Saturday, September 13, 2014

Crime Different as Night and Day

Dallas Open Data has among others data set of Dallas Police reports with narratives from October 2013 to May 2014 totaling over half a million reports. By focusing on text fields with crime description and narrative from these reports I will plot several (not completely unexpected) text-based visualizations.

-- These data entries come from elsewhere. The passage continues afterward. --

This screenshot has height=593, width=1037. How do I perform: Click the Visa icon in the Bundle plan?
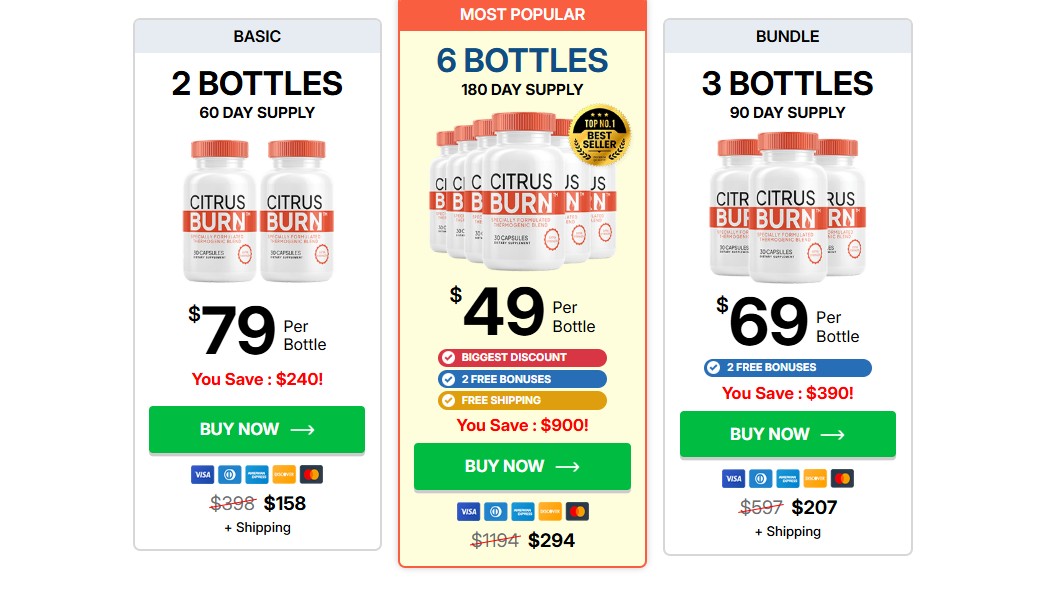click(x=734, y=479)
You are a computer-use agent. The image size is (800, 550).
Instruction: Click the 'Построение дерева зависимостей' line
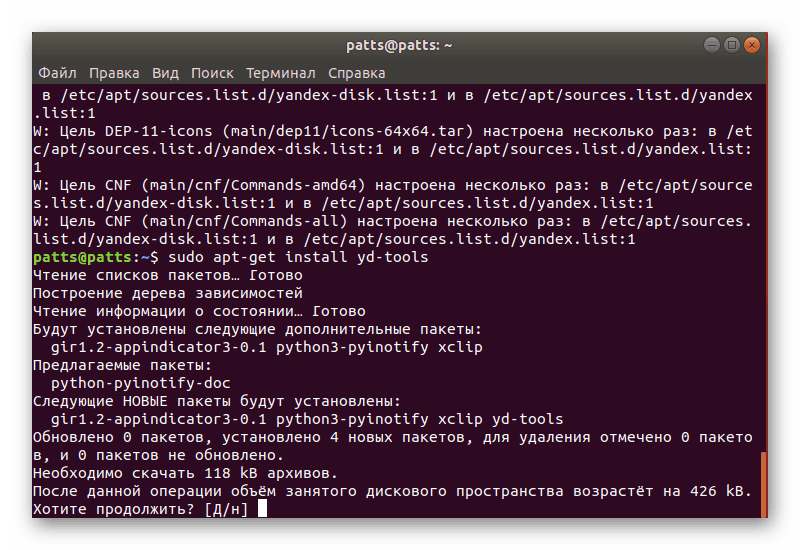pos(167,293)
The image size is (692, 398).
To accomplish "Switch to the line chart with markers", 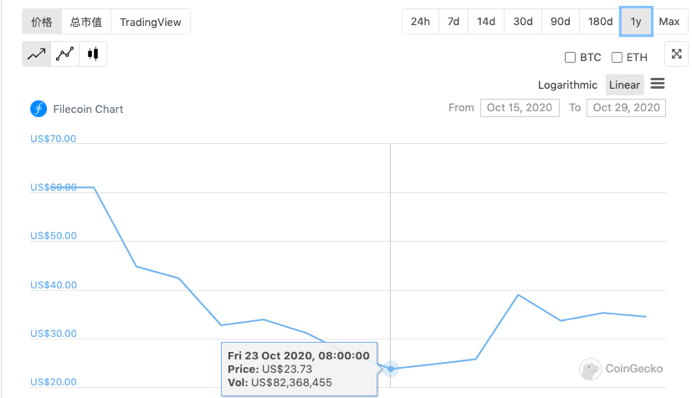I will click(x=65, y=54).
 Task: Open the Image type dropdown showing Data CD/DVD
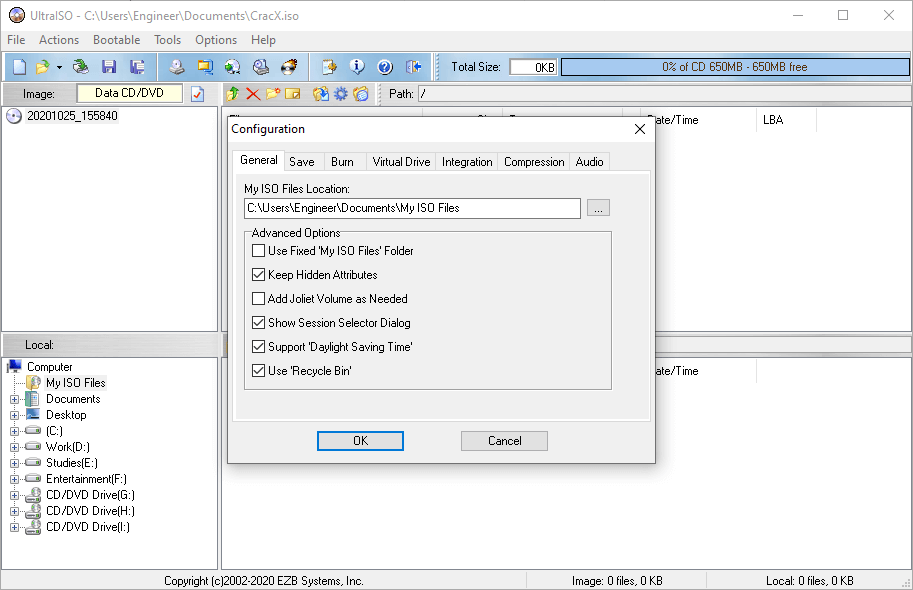click(130, 93)
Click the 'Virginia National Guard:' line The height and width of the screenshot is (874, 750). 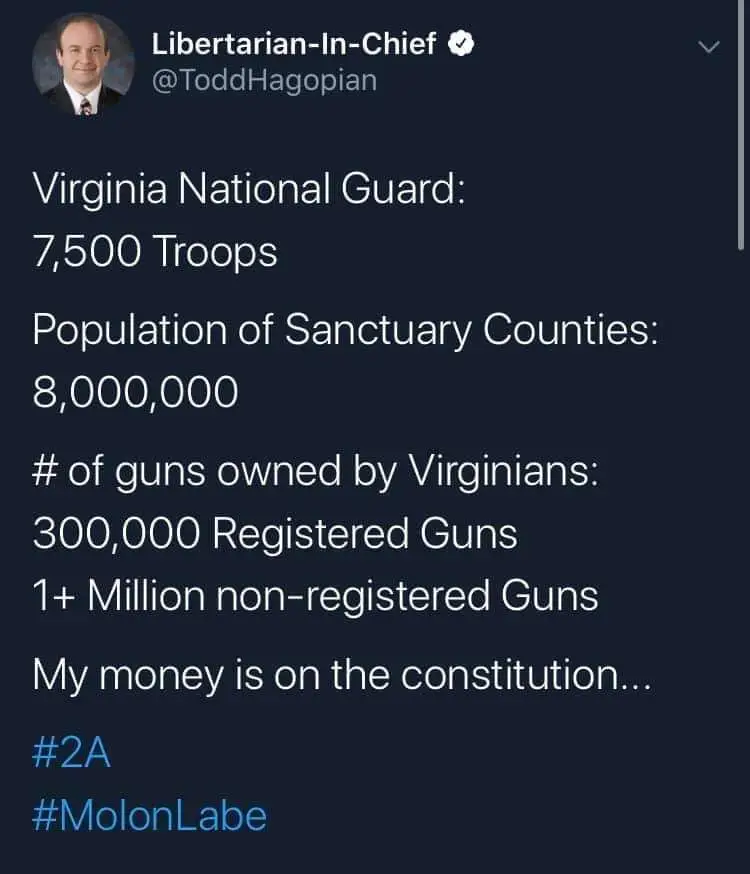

First approach associates each police report with one of logical text corpora to display wordclouds of most frequent terms. Rules defining text corpora may be based on time, location, gender, race, etc. To illustrate I define 4 logical documents - Night, Morning, Day, and Evening - by dividing 24-hour day into 4 segments: Night (reports with time of offense from midnight to 6 a.m.), Morning (time of offense from 6 a.m. to noon), Day (time of offense from noon to 6 p.m.), and Evening (time of offense from 6 p.m. to midnight). This results in 4 clouds displayed in pairs of opposing times: Night vs. Day and then Morning vs. Evening:

At night we are looking at ASSAULT, VEHICLE, and FLED, while day is about SUSPECT, THEFT, and NFI (No F...ing Idea). Not sure what CAUSING and CONSENT mean on top of the Night, but PAIN there makes sense. Evening and Morning seem to differ the most on ASSAULT and BURGLARY.

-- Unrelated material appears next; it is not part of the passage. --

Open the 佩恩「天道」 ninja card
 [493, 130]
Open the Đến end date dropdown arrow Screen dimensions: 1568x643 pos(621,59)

Another way to look at the same data is with slopegraph (example): terms (rows) moving up or down according to their frequency across 4 logical document (columns), but I am leaving this for my next post.

Unstructured data as text can still utilize types of plots usually associated with structured types. Bar graphs (histograms) by hour of day for reports with certain term is one way to achieve this. To illustrate let's count police reports with term BURGLARY for each hour (from 0 to 23) across all data (roughly 6 months). This results in the following plot:


Not exactly surprising but it offers several conclusions, for example: most burglar's work day starts at 9 in the morning until 10 in the eveining. They also have lunch break at about 3 p.m or possibly it's police officers who do. Finally, high peak at 5 is something everyone should be aware of unless, again, it's police officers who skew the time of offense in reports towards the end of their shift.

Different trend can be observed for reports containing BMV (Burglary Motor Vehicle):

At first, it's rather surprising to see the peak in the morning hours, since we expect this type of crime happening at night. But, likely, victims find out about this type of trouble only in the morning and police has no better time to report offense.

Last graph is for term ASSAULT:

This crime obviously gets reported by victim with good knowledge of when it took place. ASSAULT crime reports peak between 9 in the evening and 1 in the morning significantly cooling off by morning hours. I would like to see promoting of good night sleep as a crime prevention program some day.